The story of how he came to fly out to Germany and mistakenly authenticate the so-called Hitler diaries has been told before, but Sisman brings out TR’s initial caveats, telling the Times that no instant verdict could be given. His first impressions were that, for several reasons, the diaries and their signed-off pages certainly looked the part. Had chemical tests on the diary paper been done? Oh yes, he was told. At this, TR became very excited. In fact, it later turned out samples had been sent off for testing, but no verdict yet returned – a misunderstanding because of translation, perhaps? He wished to consult a German colleague, but was told the confidentiality agreement he had signed (necessary for commercial reasons, it was said) precluded this. Initially confident, he began to express doubts but the Times, it seemed, was determined to publish. His name was ruined. It is perhaps karmic that Trevor-Roper, who so delighted in destroying the academic reputations of others, in the end destroyed his own.

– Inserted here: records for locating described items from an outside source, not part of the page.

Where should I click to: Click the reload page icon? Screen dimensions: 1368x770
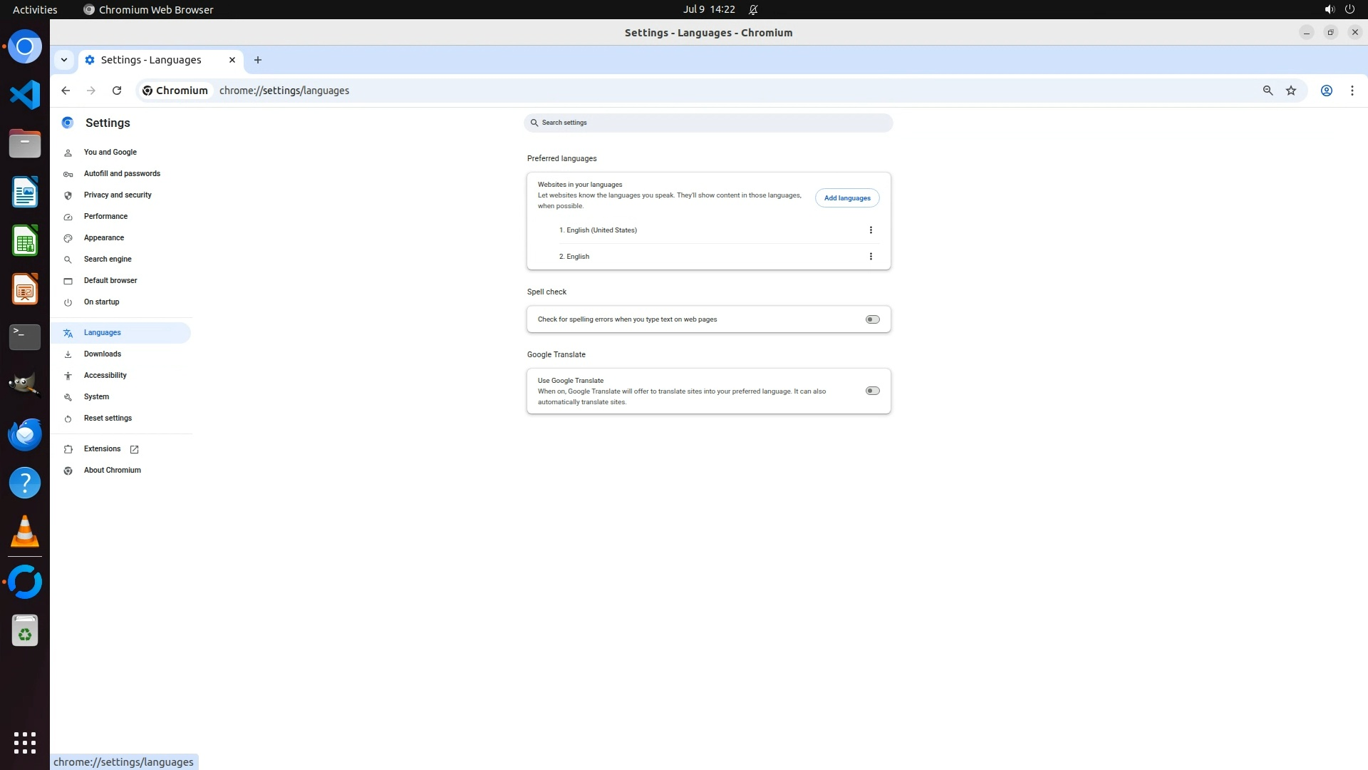pos(117,91)
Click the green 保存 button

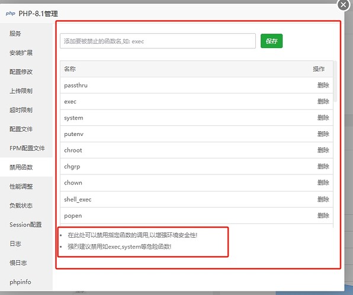271,41

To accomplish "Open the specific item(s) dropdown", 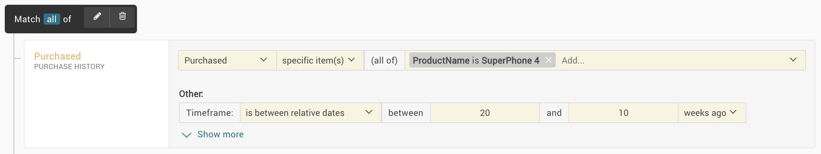I will coord(320,60).
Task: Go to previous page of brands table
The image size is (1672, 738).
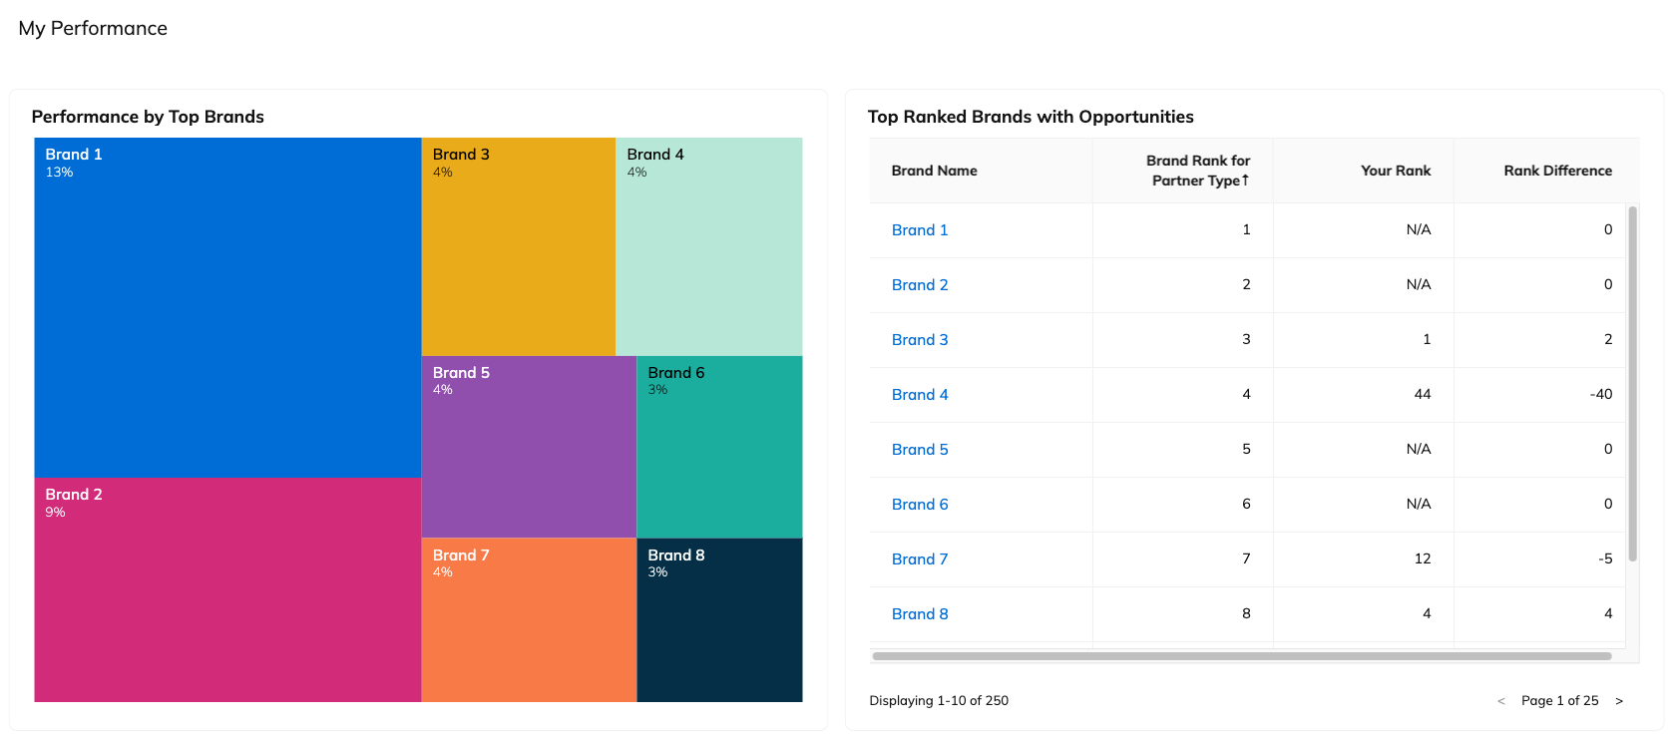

What comes through the book is the sheer humanity of the man. Brilliant, wicked, waspish, prone to winding people up (especially Evelyn Waugh, whom he seemed to take a vindictive delight in baiting), utterly devoted to his wife (they met when she was 46, married to an abusive husband from whom Hugh saved her), the quote I find most poignant is this one (speaking of his procrastination over his great tome on Cromwell):
‘The trouble is, I am too interested in too many things; and I write so slowly, so painfully slowly, that by the time I have written a chapter I have got interested in something else. And then, there are the delights of idleness: of walking in the country, of scratching the noses of horses, or the backs of pigs; of planting and lifting and cutting trees (I love trees) … or the pleasure of convivial social life, of slow, monosyllabic conversation, over beer and cheese and pickled onions in rural inns, or – alternatively – gay, sparkling dinners in glittering palaces, where (like Rowse) I can listen, with guilty pleasure, to the inane but comforting flattery of jewelled duchesses. Then, perhaps the most seductive of all, there is the pleasure of total vacancy … ‘
Something tells me he might have made a good GPer 😉
What a book. It has everything (love, hate, war, humour, treason, feuds, wealth, poverty, spying) and almost everyone (Kim Philby, Benazir Bhutto, Rupert Murdoch, JFK, Harold Macmillan, Natalie Wood, Isiah Berlin, David Steel, Margaret Thatcher, Archbishop Laud, Lord Baden Powell and sundry assorted other members of the great and good – and not so good) in it. Above all, it is Sisman’s treatment of his subject which makes it so gripping. It is a thoroughly enjoyable read for anyone interested in history or historiography, in academia, in British pre and post war politics, or simply in Britain.